**ZU LÖSENDE AUFGABE:** Welches Schwerpunktthema hat laut dem Textauszug weiter unten das dritte Jahrbuch der Max-Stirner-Gesellschaft?

Vor zwei Wochen erschien zum dritten Mal Der Einzige, das Jahrbuch der Max-Stirner-Gesellschaft. Sein Schwerpunktthema ist "Die Max-Stirner-Rezeption im Werk von Ret Marut / B. Traven". Schon in einer Rezension des ersten Jahrbuches (2008) stellte Lars Lambrecht fest, dass die in der neueren Stirner-Rezeption häufigen Werkvergleiche -- in jenem Band mit Rorty, Sade (2x) und Kafka -- in ihren Versuchen zur Aktualisierung Stirners "etwas Gezwungenes oder gar Verzweifeltes" an sich hätten. (Das Argument Nr. 284, 2009, S. 963-965) Hier nun geht es in sieben Beiträgen um Travens mögliche Beeinflussung durch Stirner, über die bereits seit etwa fünfzig Jahren spekuliert wird. Dabei wird nach wie vor nicht ersichtlich, was durch solche hermeneutischen Bemühungen um die Texte eines Romanautors gewonnen werden könnte. -- Anders liegt freilich der Fall bei einem Grossdenker wie Nietzsche, der, wie Traven, Stirner nie erwähnte. Wenn man annähme, dass am Anfang von dessen philosophischem Werdegang eine entscheidende, gewissermassen geistig-moralisch traumatisierende Begegnung mit Stirners Einzigem stand -- wofür es gute Gründe gibt; vgl. meine Untersuchung Nietzsches initiale Krise -- hätte das erhebliche Folgen für die Interpretation seines Werks und, natürlich von grösserer Bedeutung und wahrhafter Aktualität, für die Analyse von dessen ausserordentlicher Bedeutung bis in unsere Zeit. Aber das scheinen die meisten Stirner-Forscher nicht so zu sehen, Nietzsche-Forscher freilich erst recht nicht.

P.S.: Im Stirner-Jahrbuch 2010 ist dennoch ein Beitrag von mir enthalten. Er ist schwer zu finden, da er im Inhaltsverzeichnis nicht aufscheint und ich nicht im Autorenverzeichnis. Auch ist sein Titel typographisch nicht hervorgehoben (S. 177), so dass man fast annehmen mag, hier habe, wie in alter Zeit, der subversive "Säzzer" zugeschlagen und geistige Konterbande (Der Stachel Stirner) eingeschmuggelt. Sei's drum!

**AUSZUG DATENSATZ:**
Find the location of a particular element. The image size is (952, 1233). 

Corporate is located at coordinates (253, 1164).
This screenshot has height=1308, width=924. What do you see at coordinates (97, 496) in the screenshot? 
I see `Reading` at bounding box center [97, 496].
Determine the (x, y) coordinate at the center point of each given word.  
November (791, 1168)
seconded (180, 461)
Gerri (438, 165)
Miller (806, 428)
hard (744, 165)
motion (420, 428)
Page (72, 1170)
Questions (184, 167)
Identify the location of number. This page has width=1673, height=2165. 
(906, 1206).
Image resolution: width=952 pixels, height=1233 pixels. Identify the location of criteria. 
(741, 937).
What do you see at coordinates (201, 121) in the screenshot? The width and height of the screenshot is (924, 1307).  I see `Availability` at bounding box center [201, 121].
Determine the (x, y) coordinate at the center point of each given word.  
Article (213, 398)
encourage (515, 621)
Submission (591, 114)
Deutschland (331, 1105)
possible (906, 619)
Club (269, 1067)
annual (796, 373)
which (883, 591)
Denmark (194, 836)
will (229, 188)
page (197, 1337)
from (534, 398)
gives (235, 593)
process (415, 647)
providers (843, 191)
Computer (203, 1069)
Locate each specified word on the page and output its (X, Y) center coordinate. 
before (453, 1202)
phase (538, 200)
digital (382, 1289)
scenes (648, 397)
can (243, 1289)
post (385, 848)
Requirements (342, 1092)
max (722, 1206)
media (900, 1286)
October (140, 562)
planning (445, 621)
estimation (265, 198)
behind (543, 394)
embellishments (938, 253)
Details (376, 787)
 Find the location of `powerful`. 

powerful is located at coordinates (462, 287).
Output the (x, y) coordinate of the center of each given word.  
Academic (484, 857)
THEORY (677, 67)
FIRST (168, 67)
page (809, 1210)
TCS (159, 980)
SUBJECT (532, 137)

**ENDGÜLTIGE ANTWORT:** Die Max-Stirner-Rezeption im Werk von Ret Marut / B. Traven.